8 Things I Felt When My Baby Cried Out "Mama" For The First Time
My partner and I were sitting on the couch the other afternoon, silently wishing my daughter would stay asleep for more than an hour for her nap. While we didn't get that wish, we got something I wasn't altogether prepared to hear. As she woke up, she cried, "Mama!" and suddenly I felt a whole mix of emotions, from pride to anxiety. In fact, there were at least these eight things I felt when my baby cried out "mama" for the first time.
For years, I dreamt of being a mom as my partner and I struggled with infertility issues, so anytime my daughter uttered any words that remotely sounded like "mom" or "mama,"it was extra sweet. Still, having her cry out for me and wanting me to come in and scoop her up from her crib brought on a lot of emotions I, honestly, wasn't really ready to experience. It was simultaneously nice and terrifying, comforting and overwhelming, and I realized that one word had a lot of power over me. Luckily, my daughter hasn't realized how much of a hold she has over me when she says "mama," and only uses it sparingly.
For those of you with a baby still in the babbling phase, here's a glimpse into what it feels like when your baby cries "mama" for the first time. Bring on the feels, my friends.
"I Can't Rescue Her Soon Enough"
The minute I heard my daughter say "mama," and with such emotion in her tiny voice, I practically bolted off the couch to get to her. She needed me and there was no way I was going to stay there and listen to her need me any longer. I was coming to her side immediately.
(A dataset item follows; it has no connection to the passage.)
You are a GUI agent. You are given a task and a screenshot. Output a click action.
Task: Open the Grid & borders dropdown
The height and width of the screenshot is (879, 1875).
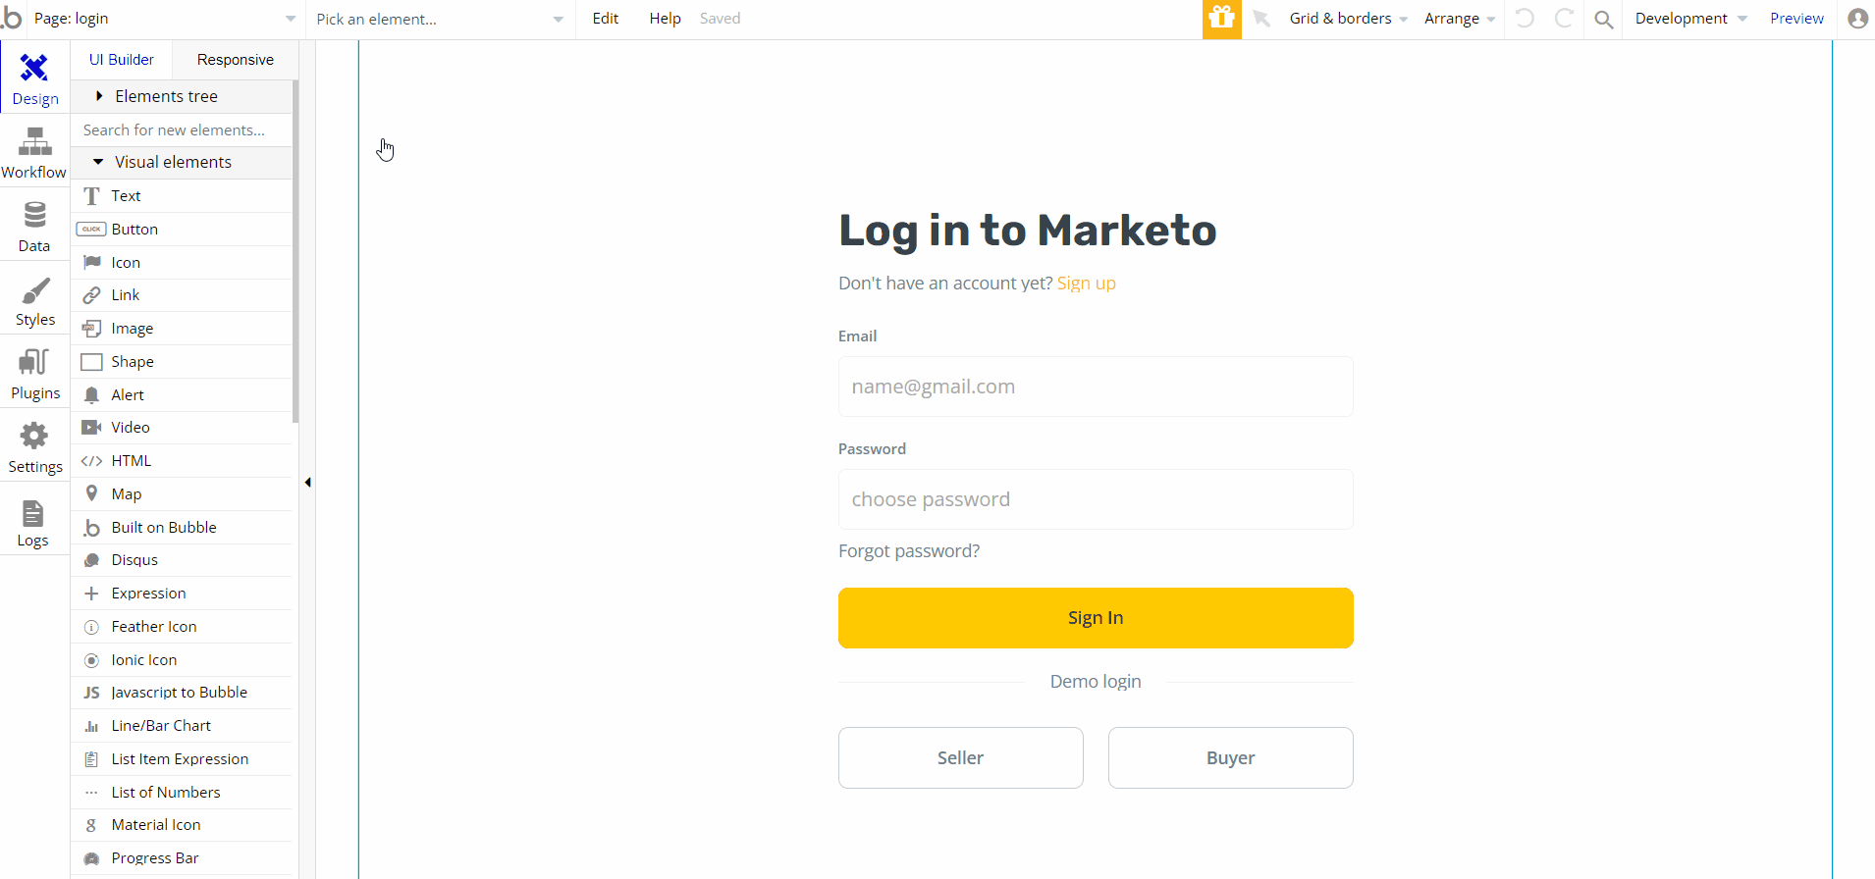[1347, 19]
What an accomplishment, little one! You're on your way to really saying real things, and not just "hot-hot" when you touch the radiator or "meow" when we walk by the house with the cat down the street. You knew what you wanted and how to get it, and that, my dear, is a big step.
That tiny lady now wields so much power. I honestly hope it takes a while for her to realize just how powerful that word is, and how quickly it can make me jump to her aid. If she does figure it out relatively son, I'm in trouble, because I really do feel powerless when I hear those two syllables.
"She's Getting So Old"
If she's crying real words from her crib, and not just babbling or repeating the same syllables over and over again, things are getting real. Crazy how you can't really understand how quickly the time will really fly, especially when your baby can't even hold their head up and the nights feel like eternity. All of a sudden you have a toddler standing up in her crib, crying "Mama! Mama!" and you totally get it.
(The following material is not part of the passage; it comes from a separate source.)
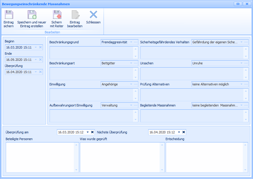Clear the Nächste Überprüfung date field
Viewport: 253px width, 179px height.
pos(184,132)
"When's She Going To Cry For Dad?"
I think my husband was a little put out that she's going through such an intense mommy phase at the moment, and wasn't calling out for him to come rescue her. Honestly, I was sort of wondering the same thing. Will it always be me she needs to rescue her? He's getting off sort of easy in this equation, if that's the case.
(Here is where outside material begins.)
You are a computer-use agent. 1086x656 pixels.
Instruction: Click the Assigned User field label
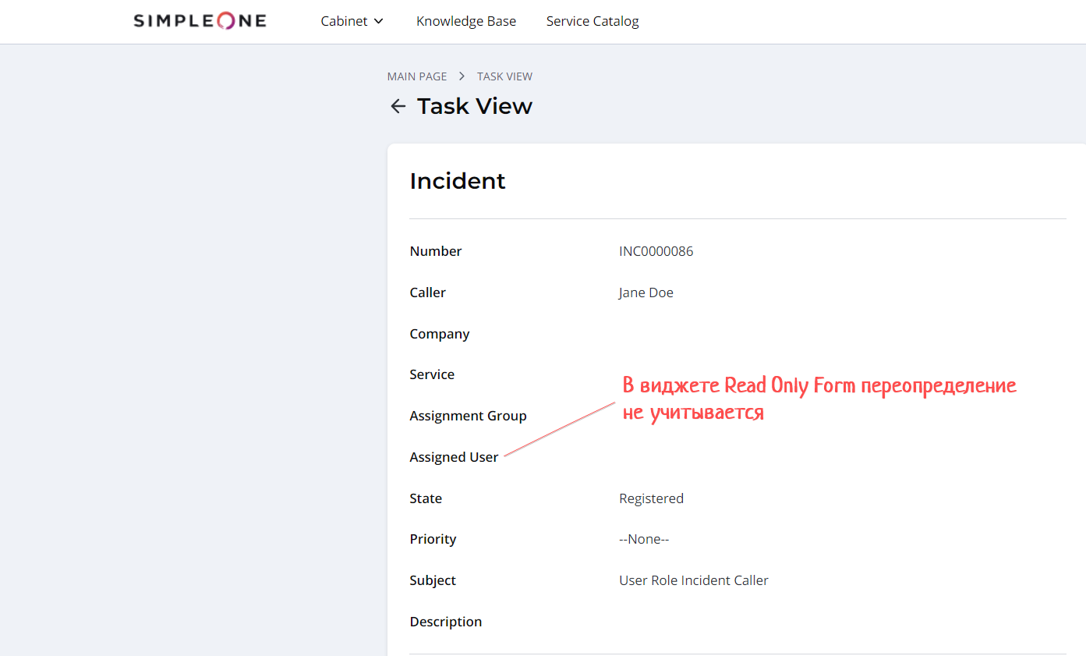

"What Happens When She Can Speak Full Sentences?"
As in, how much trouble will I be in when she can explain herself or reason with me. I was instantly worried about how much of a sucker parent I will be when she can manage to put together more than two words!
"Let's Just Stop Time, Please"
Before she's too big for a crib and can just come running out of her room and doesn't need me to take her out anymore. By the time that day comes, I'll probably be ready to stop lifting her out, but right now, that is not something I even want to think about.
"Go Back To Sleep!"
Despite how sweet and fulfilling it might have been to have my daughter cry out for me from her crib, it did not change the fact that she had only slept for 45 minutes and thought that was enough to get her through the next six hours of the day. Think again, little lady. Go back to sleep so I can spend the next hour thinking about how adorable you just were.